> What to do
Nothing should be output except the lines from the top of the material below through the line that contains "100K Shipping & Delivery Policy (120, 2269)", each exactly as written.

> Listed entries
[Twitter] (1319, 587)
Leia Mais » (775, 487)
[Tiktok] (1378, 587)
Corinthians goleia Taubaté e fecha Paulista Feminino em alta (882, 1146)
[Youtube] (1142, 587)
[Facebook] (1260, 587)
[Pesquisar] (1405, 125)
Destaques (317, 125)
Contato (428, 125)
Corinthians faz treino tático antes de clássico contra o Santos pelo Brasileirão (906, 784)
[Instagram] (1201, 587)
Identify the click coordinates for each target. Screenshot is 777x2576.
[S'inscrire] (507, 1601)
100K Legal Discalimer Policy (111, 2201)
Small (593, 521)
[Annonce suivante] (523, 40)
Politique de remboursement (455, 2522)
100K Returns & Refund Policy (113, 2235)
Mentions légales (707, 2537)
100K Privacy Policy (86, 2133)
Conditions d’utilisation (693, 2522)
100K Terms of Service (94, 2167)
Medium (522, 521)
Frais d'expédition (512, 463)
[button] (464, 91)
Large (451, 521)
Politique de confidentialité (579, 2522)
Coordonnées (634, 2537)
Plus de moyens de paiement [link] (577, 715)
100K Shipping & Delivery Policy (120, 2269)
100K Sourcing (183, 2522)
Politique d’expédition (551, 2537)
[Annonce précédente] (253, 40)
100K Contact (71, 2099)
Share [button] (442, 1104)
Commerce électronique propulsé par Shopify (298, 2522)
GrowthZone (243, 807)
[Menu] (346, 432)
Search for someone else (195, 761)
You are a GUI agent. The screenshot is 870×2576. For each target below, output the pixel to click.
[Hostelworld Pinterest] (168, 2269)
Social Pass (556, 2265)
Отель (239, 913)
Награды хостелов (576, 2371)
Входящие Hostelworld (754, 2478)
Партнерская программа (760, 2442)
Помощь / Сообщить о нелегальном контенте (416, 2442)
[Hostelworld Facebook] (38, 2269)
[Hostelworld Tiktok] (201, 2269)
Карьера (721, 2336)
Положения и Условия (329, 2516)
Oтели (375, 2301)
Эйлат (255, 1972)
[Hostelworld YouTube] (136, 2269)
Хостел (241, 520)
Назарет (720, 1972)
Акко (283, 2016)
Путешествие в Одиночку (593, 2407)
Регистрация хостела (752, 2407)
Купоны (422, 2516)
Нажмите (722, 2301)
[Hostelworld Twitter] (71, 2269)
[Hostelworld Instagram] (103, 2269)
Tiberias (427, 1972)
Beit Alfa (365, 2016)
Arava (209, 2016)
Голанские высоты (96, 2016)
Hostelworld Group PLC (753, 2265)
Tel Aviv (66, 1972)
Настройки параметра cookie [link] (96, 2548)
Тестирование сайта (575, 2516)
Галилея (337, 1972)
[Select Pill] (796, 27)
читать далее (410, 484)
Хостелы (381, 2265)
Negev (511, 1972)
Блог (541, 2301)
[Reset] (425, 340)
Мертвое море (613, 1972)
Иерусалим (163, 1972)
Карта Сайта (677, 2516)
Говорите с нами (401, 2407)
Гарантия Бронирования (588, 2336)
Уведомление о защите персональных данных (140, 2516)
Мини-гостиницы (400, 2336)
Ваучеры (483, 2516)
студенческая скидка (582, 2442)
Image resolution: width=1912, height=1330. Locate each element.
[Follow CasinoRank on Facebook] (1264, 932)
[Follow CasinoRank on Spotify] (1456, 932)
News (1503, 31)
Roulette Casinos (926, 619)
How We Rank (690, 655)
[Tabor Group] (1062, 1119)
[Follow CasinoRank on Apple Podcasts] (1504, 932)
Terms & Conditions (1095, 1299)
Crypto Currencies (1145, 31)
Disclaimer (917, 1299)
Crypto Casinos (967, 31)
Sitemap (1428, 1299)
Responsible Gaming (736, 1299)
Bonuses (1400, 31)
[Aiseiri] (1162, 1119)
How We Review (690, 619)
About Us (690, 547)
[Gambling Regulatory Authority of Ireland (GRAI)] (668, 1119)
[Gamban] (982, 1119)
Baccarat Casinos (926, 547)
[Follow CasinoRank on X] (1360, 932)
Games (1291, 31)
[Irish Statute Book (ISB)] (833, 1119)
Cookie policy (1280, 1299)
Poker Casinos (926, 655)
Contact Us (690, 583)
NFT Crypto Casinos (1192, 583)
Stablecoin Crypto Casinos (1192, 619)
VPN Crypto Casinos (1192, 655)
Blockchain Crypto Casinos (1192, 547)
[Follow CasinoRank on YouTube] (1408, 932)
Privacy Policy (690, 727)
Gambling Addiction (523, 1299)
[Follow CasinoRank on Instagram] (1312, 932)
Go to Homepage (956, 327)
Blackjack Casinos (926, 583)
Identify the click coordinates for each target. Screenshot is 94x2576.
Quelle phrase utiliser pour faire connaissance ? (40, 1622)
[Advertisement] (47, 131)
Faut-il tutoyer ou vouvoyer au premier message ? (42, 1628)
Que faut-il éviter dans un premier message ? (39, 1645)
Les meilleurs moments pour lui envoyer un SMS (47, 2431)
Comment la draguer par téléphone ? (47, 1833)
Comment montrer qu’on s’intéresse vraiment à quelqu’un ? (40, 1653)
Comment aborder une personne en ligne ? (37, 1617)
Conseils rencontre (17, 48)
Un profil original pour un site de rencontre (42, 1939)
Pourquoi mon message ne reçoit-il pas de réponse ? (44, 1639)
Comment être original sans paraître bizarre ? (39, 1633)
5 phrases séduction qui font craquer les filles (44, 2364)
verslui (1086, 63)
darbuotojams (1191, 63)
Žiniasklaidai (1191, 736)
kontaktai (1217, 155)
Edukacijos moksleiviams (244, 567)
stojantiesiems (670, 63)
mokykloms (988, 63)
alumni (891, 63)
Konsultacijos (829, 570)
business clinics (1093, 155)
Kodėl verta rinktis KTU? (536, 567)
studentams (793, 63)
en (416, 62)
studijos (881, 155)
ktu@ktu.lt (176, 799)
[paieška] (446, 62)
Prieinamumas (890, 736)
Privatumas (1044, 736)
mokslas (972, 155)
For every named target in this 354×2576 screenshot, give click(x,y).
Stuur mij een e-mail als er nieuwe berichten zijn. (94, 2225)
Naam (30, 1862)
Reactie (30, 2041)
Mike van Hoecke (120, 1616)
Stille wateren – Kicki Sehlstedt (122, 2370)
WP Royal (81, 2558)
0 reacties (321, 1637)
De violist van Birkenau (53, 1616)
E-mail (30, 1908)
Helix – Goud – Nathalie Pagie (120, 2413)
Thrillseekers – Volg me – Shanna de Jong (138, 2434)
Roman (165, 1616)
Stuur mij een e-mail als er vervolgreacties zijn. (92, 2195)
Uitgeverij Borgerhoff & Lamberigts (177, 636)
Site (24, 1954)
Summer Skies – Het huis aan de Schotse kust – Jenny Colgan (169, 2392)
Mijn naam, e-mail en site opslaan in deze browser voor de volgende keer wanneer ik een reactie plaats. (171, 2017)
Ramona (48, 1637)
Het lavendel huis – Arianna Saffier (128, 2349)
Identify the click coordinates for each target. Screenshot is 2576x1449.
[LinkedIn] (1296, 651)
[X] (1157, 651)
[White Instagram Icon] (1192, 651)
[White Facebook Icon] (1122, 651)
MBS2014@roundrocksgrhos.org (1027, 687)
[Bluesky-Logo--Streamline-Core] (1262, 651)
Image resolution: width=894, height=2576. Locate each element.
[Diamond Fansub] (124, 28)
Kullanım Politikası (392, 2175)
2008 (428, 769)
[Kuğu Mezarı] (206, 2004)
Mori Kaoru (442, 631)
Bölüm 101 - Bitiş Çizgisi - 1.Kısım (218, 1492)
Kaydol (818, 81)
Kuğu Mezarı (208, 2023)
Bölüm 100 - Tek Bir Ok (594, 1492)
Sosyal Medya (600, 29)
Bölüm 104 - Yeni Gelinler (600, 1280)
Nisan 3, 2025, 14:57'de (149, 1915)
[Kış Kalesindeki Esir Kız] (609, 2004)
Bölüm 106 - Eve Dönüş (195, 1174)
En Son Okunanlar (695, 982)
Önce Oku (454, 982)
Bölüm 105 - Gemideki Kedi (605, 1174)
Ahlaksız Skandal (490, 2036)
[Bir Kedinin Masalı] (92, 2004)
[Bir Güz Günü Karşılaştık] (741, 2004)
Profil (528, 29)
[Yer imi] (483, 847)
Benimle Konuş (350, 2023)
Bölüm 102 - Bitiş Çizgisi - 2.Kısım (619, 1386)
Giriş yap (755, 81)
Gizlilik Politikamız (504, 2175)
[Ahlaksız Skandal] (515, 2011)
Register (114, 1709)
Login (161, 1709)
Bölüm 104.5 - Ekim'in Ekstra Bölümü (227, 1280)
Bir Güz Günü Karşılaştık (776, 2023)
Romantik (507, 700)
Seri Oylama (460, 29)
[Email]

> Your response
[Twitter] (1319, 587)
Leia Mais » (775, 487)
[Tiktok] (1378, 587)
Corinthians goleia Taubaté e fecha Paulista Feminino em alta (882, 1146)
[Youtube] (1142, 587)
[Facebook] (1260, 587)
[Pesquisar] (1405, 125)
Destaques (317, 125)
Contato (428, 125)
Corinthians faz treino tático antes de clássico contra o Santos pelo Brasileirão (906, 784)
[Instagram] (1201, 587)
Identify the click coordinates for each target. Screenshot is 777x2576.
[S'inscrire] (507, 1601)
100K Legal Discalimer Policy (111, 2201)
Small (593, 521)
[Annonce suivante] (523, 40)
Politique de remboursement (455, 2522)
100K Returns & Refund Policy (113, 2235)
Mentions légales (707, 2537)
100K Privacy Policy (86, 2133)
Conditions d’utilisation (693, 2522)
100K Terms of Service (94, 2167)
Medium (522, 521)
Frais d'expédition (512, 463)
[button] (464, 91)
Large (451, 521)
Politique de confidentialité (579, 2522)
Coordonnées (634, 2537)
Plus de moyens de paiement [link] (577, 715)
100K Shipping & Delivery Policy (120, 2269)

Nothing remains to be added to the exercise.